OLG Stuttgart, Urteil vom 25.09.2012 - 10 U 67/12

1. Ein Vermessungsingenieur ist verpflichtet, vor Leistungen der Bauvermessung (Auspflocken der Baugrube und Einschneiden des Schnurgerüsts) die aktuellen Grundstücksgrenzen zu ermitteln.*)

2. Ein Bauherr muss den Vermessungsingenieur über eine länger zurück liegende Änderung der Grundstücksgrenzen (hier: rund 3 Jahre) nicht aufklären.*)

3. Schon die vom Ausführungsplan abweichende Lage des Gebäudes im Verhältnis zu den Grundstücksgrenzen stellt einen Mangelfolgeschaden der fehlerhaften Bauvermessung dar.*)
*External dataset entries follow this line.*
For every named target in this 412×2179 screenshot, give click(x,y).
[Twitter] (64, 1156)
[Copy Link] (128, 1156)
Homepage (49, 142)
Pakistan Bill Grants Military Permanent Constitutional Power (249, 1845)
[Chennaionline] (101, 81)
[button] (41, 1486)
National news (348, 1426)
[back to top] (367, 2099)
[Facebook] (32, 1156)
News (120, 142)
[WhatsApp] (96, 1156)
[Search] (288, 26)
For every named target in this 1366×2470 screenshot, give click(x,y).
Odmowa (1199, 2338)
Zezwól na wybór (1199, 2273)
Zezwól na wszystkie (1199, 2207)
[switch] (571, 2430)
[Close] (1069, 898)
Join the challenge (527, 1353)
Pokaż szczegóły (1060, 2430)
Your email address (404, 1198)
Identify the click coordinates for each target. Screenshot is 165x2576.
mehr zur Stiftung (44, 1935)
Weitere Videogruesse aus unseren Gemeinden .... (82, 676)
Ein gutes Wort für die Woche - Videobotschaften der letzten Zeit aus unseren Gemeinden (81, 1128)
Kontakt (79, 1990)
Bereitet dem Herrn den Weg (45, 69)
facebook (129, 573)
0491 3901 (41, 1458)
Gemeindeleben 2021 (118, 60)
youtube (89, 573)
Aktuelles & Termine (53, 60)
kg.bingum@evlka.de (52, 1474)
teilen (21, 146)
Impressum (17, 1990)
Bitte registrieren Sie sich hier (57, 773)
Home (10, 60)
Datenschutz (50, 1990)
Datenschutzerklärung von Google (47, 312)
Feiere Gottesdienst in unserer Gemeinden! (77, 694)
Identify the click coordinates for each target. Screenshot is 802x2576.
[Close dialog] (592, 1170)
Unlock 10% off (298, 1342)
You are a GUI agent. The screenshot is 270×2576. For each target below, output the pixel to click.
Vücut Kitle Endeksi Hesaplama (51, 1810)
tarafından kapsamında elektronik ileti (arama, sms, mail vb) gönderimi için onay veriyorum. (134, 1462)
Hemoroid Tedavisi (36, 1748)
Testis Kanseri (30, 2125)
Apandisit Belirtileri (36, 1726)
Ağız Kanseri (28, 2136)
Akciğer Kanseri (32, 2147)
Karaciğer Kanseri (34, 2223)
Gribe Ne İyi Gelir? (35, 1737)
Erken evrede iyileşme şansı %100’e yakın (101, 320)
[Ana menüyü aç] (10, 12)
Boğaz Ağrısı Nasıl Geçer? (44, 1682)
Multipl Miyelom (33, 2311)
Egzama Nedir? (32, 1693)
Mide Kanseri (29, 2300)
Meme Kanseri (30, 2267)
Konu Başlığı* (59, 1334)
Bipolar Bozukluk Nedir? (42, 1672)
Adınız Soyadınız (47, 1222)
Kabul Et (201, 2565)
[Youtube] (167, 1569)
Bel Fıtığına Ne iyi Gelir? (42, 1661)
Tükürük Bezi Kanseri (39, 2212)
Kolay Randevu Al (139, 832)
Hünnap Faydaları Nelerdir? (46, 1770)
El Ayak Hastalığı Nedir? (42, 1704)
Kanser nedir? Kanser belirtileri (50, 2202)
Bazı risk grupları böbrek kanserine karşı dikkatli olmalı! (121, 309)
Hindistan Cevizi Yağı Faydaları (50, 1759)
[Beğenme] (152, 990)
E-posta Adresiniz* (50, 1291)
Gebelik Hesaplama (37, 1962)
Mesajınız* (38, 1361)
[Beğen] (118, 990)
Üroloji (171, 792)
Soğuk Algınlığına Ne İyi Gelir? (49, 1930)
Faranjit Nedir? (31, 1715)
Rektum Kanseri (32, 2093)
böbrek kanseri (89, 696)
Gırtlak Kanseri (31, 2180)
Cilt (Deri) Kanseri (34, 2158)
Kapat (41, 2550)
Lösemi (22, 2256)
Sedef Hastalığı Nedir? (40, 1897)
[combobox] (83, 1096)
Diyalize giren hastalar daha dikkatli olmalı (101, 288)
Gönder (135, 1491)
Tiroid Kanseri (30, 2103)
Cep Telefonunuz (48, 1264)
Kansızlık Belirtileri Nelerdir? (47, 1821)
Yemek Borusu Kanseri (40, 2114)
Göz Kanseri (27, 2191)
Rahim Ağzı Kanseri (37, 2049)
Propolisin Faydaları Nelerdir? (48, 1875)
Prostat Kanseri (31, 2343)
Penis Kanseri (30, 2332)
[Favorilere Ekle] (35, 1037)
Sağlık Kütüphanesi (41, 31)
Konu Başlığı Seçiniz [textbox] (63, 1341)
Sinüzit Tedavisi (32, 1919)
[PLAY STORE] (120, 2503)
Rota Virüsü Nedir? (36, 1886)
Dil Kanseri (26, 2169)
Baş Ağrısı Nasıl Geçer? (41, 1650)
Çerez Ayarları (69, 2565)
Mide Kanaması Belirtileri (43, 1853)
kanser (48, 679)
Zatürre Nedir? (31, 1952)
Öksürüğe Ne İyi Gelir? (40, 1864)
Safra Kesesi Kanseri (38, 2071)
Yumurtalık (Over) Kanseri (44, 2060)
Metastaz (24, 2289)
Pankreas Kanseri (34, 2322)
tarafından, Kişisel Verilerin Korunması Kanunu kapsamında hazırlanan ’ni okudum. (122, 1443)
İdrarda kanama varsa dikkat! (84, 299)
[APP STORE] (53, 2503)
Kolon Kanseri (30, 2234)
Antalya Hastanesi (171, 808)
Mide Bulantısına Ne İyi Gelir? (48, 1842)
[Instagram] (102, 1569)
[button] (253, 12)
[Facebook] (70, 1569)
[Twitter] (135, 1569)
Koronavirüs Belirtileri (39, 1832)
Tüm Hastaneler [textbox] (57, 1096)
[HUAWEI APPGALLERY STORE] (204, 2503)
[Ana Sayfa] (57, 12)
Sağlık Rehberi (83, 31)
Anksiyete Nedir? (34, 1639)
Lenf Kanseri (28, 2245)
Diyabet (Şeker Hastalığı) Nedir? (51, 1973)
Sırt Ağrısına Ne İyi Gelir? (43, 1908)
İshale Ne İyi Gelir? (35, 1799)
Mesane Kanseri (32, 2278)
4. In die Abwägung, ob einem an den Kosten der Beseitigung eines Überbaus bemessenen Schadensersatzanspruch der Einwand der Unverhältnismäßigkeit entgegensteht, sind das Verschulden des Schädigers, seine finanziellen Möglichkeiten, die Höhe der Kosten für die Beseitigung des Überbaus und die Belastung des nachbarschaftlichen Verhältnisses bei der beabsichtigten Eigennutzung des Gebäudes einzustellen.*)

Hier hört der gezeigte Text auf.